Malgré une admirable maîtrise de la langue et une aisance manifeste dans la manipulation de diverses techniques stylistiques, la faiblesse du raisonnement de Stark apparaît très rapidement : son argumentaire ne fait que tourner en rond avec la répétition des mêmes arguments dans plusieurs chapitres. Bien que l’auteur tente à plusieurs reprises de nous faire croire qu’il a essayé de trouver quelques intérêts au support numérique, on comprend qu’il ne s’agit là que d’une technique discursive dont le but ultime est de feindre l’objectivité pour mieux convaincre l’auditoire. Une lecture analytique du discours nous permet de constater qu’il utilise lui-même les techniques qu’il reproche aux documents officiels et discours politiques qu’il dénonce. D’ailleurs, il se contente de dresser un constat fataliste de la situation mais ne propose pas de véritables solutions. Ainsi, il concède peu d’atouts à la forme numérique du texte. Excepté la possibilité de grossir la taille des caractères pour permettre aux publics déficients visuels de lire les textes – mais dans ce cas-là, il faudrait plutôt appeler la liseuse une loupe (p.28) – tous les autres arguments en faveur de la lecture numérique sont critiqués et démontés sans véritables preuves et sans aucune prise de distance. L’auteur généralise tout et présente sa vision caricaturale du monde professionnel qu’il construit uniquement sur la base de quelques expériences personnelles qu’il juge négatives, notamment la rencontre avec un jeune professionnel, une visite dans un Learning center et une discussion avec des étudiants en période d’examens.

En tant que lecteur de livres papier, on aurait envie de comprendre sa colère et sa peur de voir le support imprimé avec lequel on a tous un rapport particulier, se faire concurrencer par d’autres et tomber dans l’oubli. Mais, en tant que professionnel des bibliothèques, on a une envie épidermique de refermer le livre et d’en coller les pages, notamment lorsqu’il dénigre injustement et avec condescendance les grands projets de numérisation et les efforts des bibliothécaires pour s’adapter aux nouvelles pratiques de leurs usagers. On ne peut considérer l’évolution des bibliothèques qui tend à la fois vers une ouverture démocratique et universelle aux savoirs, et une plus grande visibilité et mise en valeur de leurs collections comme un déclin.

L’auteur préfère camper sur ses positions et une conception des bibliothèques figée à l’époque du XVIIIème siècle, c’est-à-dire des lieux fermés sur eux-mêmes et réservés aux élites culturelles. On est tout autant déconcertés par le ton agressif de l’auteur lorsqu’il attaque les fonctions, le profil professionnel, mais aussi humain du bibliothécaire d’aujourd’hui. Il remplace un cliché par un autre. Ainsi et bien qu’il s’en défende, on regrette de découvrir la vision dépassée, obtuse et sans nuances d’un professionnel qui personnifie à lui seul l’ensemble des stéréotypes du bibliothécaire réfractaire à toute forme d’évolution amenée avec les technologies.

Lire ou ne pas lire Crépuscule des bibliothèques ?

________

# [Consigne de travail A]
Résumez en deux ou trois phrases le paragraphe de l'extrait qui commence par « En tant que lecteur de livres papier ». Conservez ses idées principales.
# [Consigne de travail B]
Recopiez à l'identique le passage de l'extrait qui commence par « En tant que lecteur » et se termine par « comme un déclin. ».
Ces données proviennent d'une autre source.

# [Données stockées]
________

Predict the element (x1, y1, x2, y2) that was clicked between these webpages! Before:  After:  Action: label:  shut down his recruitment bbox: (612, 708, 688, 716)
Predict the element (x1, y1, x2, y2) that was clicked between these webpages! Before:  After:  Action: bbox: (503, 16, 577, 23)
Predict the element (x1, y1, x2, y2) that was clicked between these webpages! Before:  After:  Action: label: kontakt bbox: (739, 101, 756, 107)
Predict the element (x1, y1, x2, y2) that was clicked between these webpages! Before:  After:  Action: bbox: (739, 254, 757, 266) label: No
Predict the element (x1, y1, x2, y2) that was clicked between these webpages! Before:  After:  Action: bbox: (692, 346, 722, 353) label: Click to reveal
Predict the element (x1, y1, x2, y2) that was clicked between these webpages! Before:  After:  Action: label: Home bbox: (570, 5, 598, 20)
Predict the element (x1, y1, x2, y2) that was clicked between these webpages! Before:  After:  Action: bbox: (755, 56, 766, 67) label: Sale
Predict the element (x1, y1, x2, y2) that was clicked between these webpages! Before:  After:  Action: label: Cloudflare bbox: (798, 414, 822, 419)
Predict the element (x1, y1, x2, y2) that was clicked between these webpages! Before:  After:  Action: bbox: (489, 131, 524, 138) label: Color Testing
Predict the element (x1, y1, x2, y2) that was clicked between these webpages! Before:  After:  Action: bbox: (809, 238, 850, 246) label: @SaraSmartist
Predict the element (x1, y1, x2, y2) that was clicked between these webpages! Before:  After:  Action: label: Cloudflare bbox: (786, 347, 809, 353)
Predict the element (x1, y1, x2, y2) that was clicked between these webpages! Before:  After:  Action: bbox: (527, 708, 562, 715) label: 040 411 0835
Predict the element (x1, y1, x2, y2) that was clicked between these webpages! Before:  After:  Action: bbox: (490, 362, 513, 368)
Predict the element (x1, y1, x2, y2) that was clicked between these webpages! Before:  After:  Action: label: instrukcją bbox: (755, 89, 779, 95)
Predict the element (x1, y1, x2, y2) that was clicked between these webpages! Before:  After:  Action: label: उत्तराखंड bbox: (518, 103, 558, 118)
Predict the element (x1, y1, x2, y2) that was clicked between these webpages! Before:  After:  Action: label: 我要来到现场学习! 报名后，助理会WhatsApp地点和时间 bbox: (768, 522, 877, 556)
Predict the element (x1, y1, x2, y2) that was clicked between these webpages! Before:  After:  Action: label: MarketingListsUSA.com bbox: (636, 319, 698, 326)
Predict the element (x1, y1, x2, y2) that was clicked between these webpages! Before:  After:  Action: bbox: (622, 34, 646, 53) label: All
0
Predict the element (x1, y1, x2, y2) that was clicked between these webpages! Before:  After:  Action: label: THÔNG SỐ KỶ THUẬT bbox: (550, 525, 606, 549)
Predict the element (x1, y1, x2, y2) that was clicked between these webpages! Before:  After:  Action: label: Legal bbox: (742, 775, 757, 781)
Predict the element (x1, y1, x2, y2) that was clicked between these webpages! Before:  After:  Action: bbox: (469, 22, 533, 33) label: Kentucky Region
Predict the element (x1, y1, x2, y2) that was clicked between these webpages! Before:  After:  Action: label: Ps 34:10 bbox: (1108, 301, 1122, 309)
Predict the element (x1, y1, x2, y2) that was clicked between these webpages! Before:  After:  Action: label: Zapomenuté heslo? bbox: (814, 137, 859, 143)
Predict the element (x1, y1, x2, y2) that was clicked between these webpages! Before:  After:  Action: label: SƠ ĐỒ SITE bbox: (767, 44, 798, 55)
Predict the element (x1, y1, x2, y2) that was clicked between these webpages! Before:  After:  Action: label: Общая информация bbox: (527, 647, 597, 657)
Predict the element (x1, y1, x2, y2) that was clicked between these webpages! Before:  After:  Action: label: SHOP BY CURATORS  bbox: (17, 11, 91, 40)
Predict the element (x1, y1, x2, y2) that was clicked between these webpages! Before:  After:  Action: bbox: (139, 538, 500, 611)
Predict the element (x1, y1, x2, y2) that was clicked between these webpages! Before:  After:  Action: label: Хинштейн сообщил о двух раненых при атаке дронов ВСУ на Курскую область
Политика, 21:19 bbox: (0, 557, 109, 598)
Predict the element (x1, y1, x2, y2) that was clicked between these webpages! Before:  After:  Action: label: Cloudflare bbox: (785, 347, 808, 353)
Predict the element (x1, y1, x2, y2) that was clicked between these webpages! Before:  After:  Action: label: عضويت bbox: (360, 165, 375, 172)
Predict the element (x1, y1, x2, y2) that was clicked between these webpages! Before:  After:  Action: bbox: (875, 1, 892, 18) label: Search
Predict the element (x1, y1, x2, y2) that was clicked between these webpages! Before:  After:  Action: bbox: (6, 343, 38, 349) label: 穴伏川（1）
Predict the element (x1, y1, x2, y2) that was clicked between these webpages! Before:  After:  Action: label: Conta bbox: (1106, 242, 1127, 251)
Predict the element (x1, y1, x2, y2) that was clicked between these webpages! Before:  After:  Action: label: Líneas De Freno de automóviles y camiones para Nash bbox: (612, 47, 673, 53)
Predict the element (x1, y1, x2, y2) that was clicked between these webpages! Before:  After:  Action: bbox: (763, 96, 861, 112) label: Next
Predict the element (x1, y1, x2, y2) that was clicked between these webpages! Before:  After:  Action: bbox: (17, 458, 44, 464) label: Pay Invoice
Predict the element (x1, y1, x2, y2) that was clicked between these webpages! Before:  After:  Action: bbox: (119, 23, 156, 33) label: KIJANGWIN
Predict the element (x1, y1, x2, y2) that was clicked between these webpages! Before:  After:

________

# [Réponse attendue A]
Un lecteur de livres papier pourrait comprendre la colère de l'auteur et sa peur de voir l'imprimé concurrencé, puis oublié. Un professionnel des bibliothèques est plutôt tenté de refermer le livre, surtout face au dénigrement injuste et condescendant des projets de numérisation et des efforts des bibliothécaires pour s'adapter aux pratiques de leurs usagers. L'évolution des bibliothèques vers une ouverture démocratique et universelle aux savoirs et vers une meilleure mise en valeur de leurs collections ne peut pas être considérée comme un déclin.

# [Réponse attendue B]
En tant que lecteur de livres papier, on aurait envie de comprendre sa colère et sa peur de voir le support imprimé avec lequel on a tous un rapport particulier, se faire concurrencer par d’autres et tomber dans l’oubli. Mais, en tant que professionnel des bibliothèques, on a une envie épidermique de refermer le livre et d’en coller les pages, notamment lorsqu’il dénigre injustement et avec condescendance les grands projets de numérisation et les efforts des bibliothécaires pour s’adapter aux nouvelles pratiques de leurs usagers. On ne peut considérer l’évolution des bibliothèques qui tend à la fois vers une ouverture démocratique et universelle aux savoirs, et une plus grande visibilité et mise en valeur de leurs collections comme un déclin.